The view of Spellcheck.java shows several of the nifty features of the Java editor. The source code that you type is checked for syntax errors as you type. Errors are marked with small red carets at the bottom of the line. The error is also marked by a red rectangle in the right margin of the editor and sometimes by an icon in the left margin of the editor; if you hover your mouse over any error or error marker, you see an error message for the error. For the first error in the picture, for example, you would be told that a semicolon is missing. In the third line of main(), the word "printlnl" is underlined with error markers. (It's a misspelling of "println".) This error has an error light bulb () in the left margin of the editor. The light bulb means that Eclipse is not just telling you about the error but is offering you some ideas for fixing it. If you click the light bulb, you get a list of actions that can be taken to fix the problem. You will also see the list if you hover the mouse over the underlined error itself. For the above picture, the list is:
Double clicking on an action, such as "Change to println()", will apply that option automatically. Sometimes, you will see a warning light bulb (). A warning indicates a potential problem, but not an error. Warnings will not prevent the source code from being compiled successfully.
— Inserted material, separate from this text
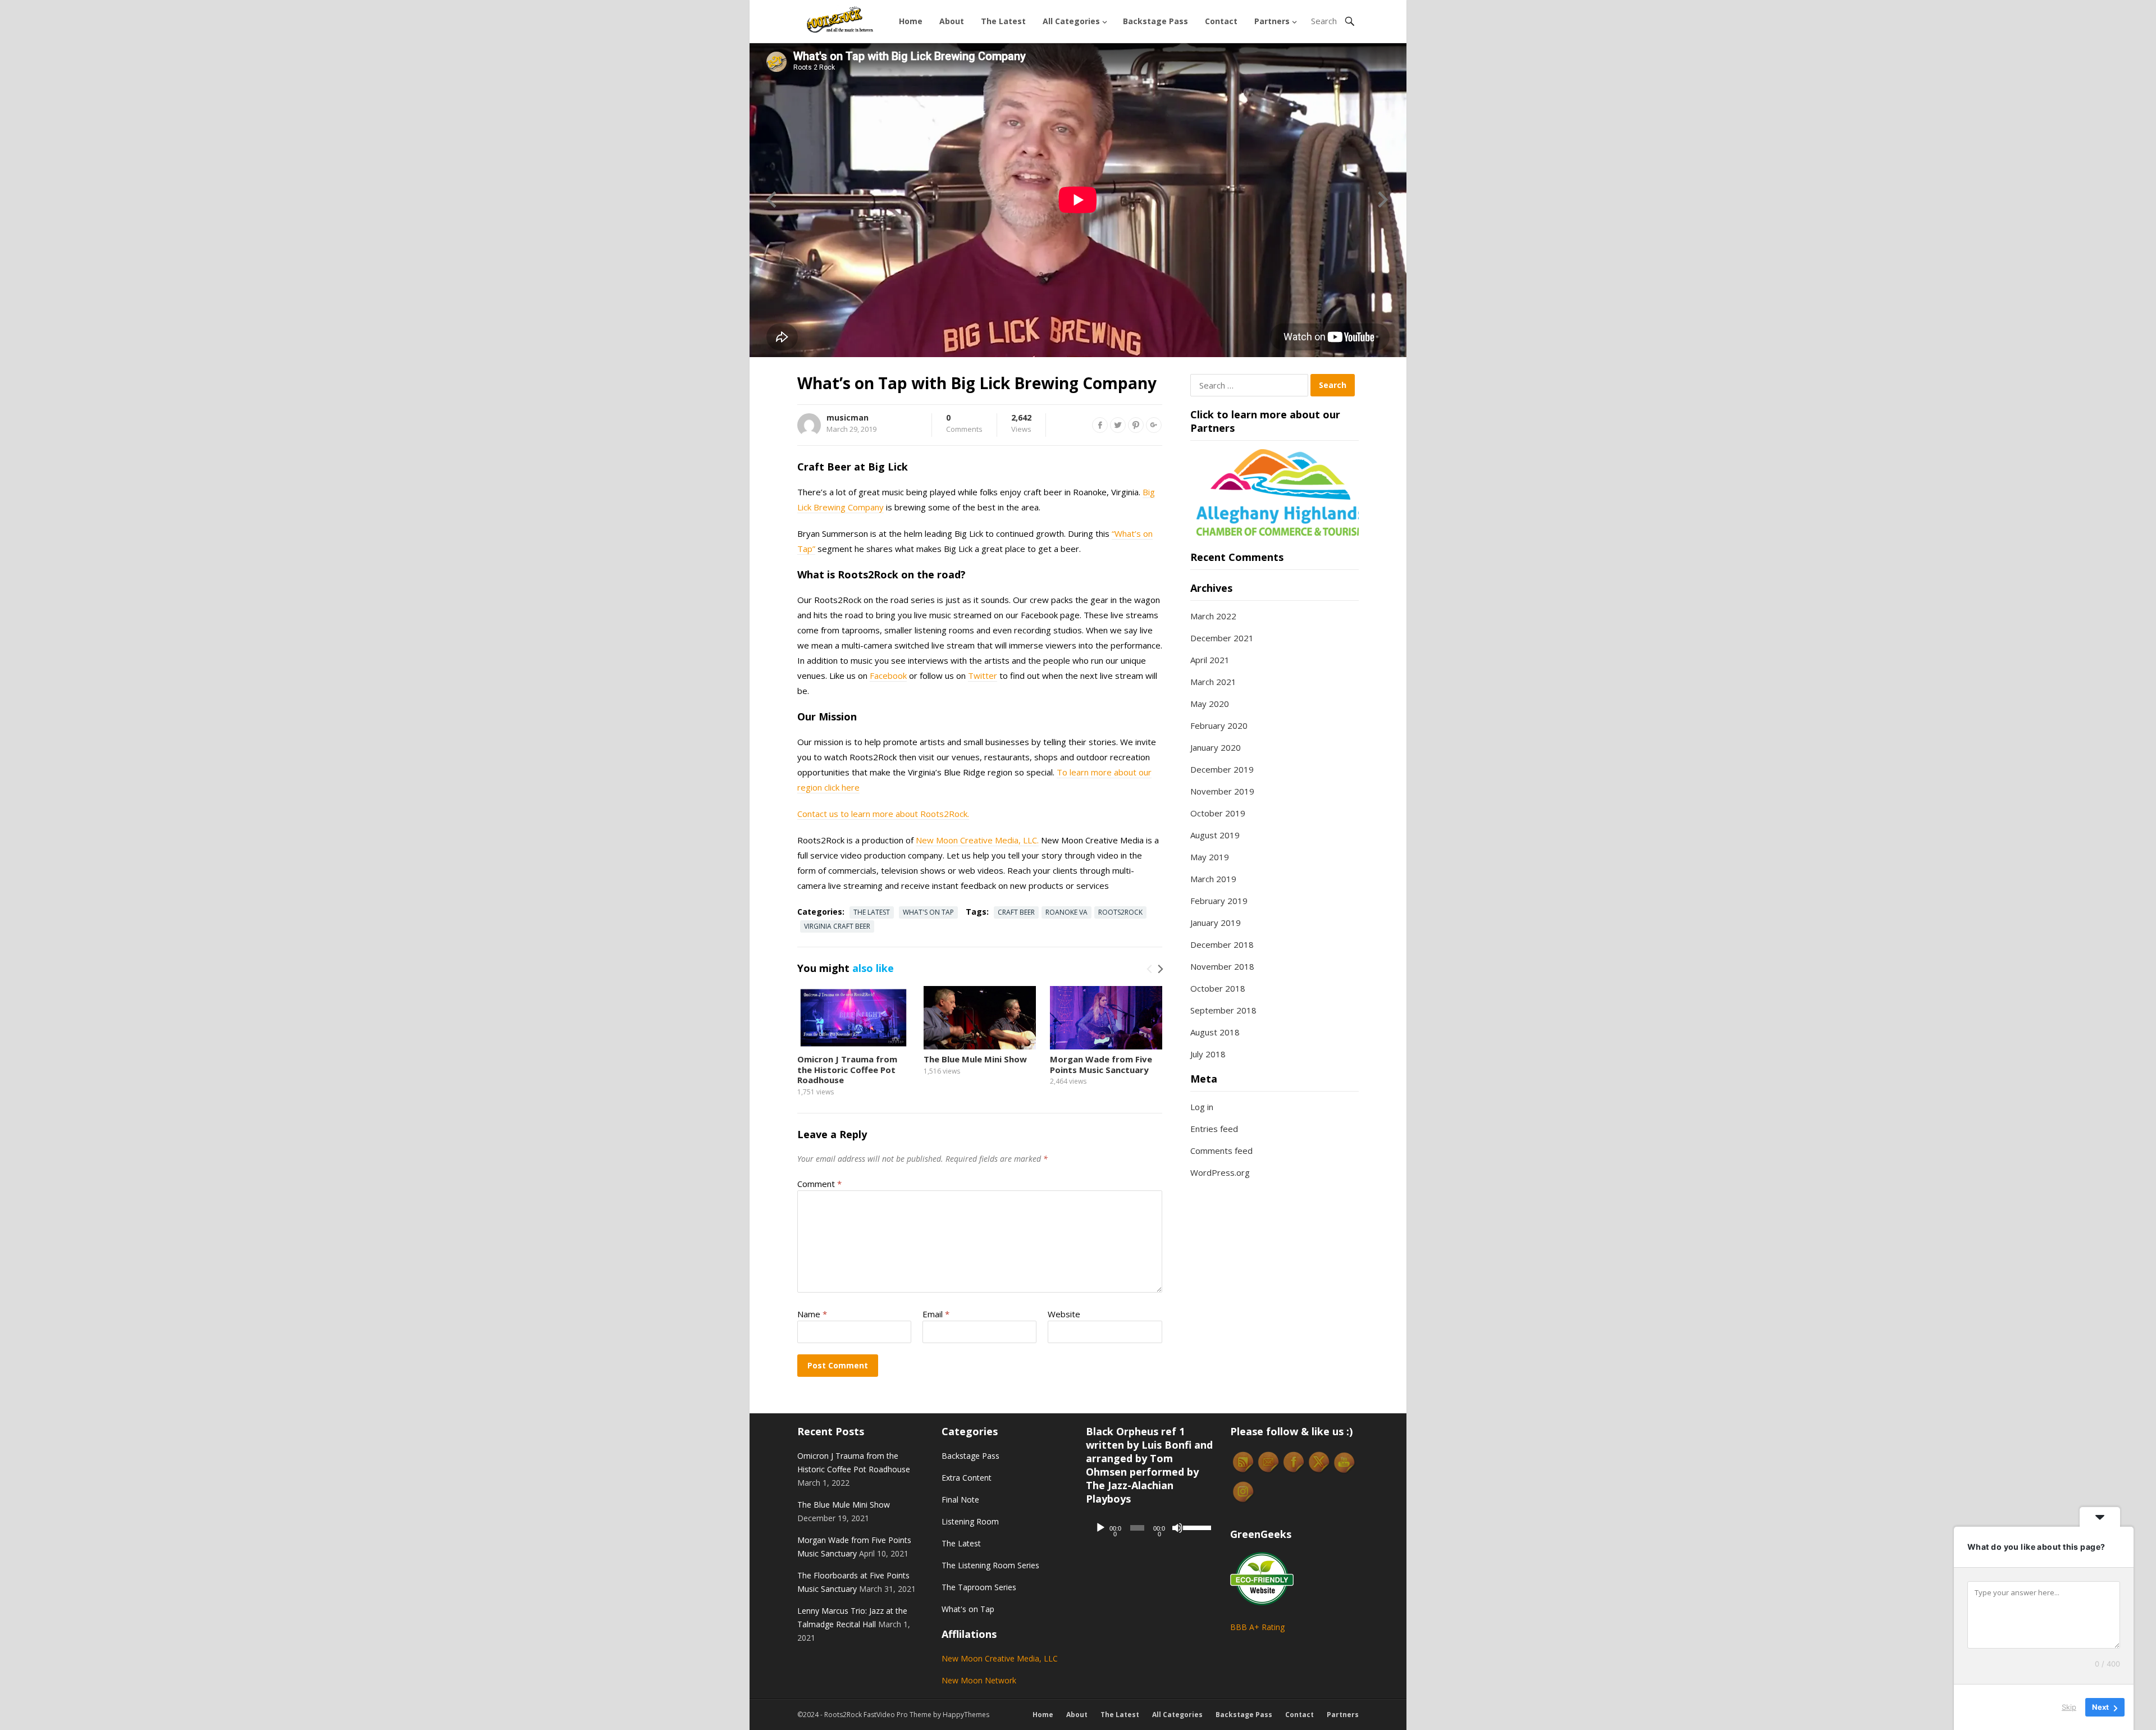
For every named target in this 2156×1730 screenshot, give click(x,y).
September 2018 (1223, 1010)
In fact, Eclipse might be a little too enthusiastic in marking warnings and errors! You do not necessarily have to fix every warning. And you do not have to fix every error as soon as it appears. In fact, it's impossible to do so. And in some cases the error will go away by itself after you've typed in more of your program. And remember that the fix for a programming error does not always go at the location of the error; sometimes the problem is elsewhere in the file. Furthermore, Eclipse's error system is only effective if you routinely get most of your program correct in the first place -- don't expect Eclipse to make solid Java programming skills unnecessary!
In fact, many of the fixes that Eclipse will offer will do things to your code that you won't understand. Not every fix is a good idea! Don't let Eclipse fix your code unless you understand what it wants to do and why!
Note that Eclipse will spell-check your comments. It will mark a misspelled word in a comment with a red underline. If you hover the mouse over a misspelled word, you will get a list of possible corrections. Double-click an item in this list to apply the correction to the word.
Your First Project
It's time for you to start using Eclipse. Start up Eclipse, as described above. Close the "Welcome" screen (and maybe the "Outline" view as well).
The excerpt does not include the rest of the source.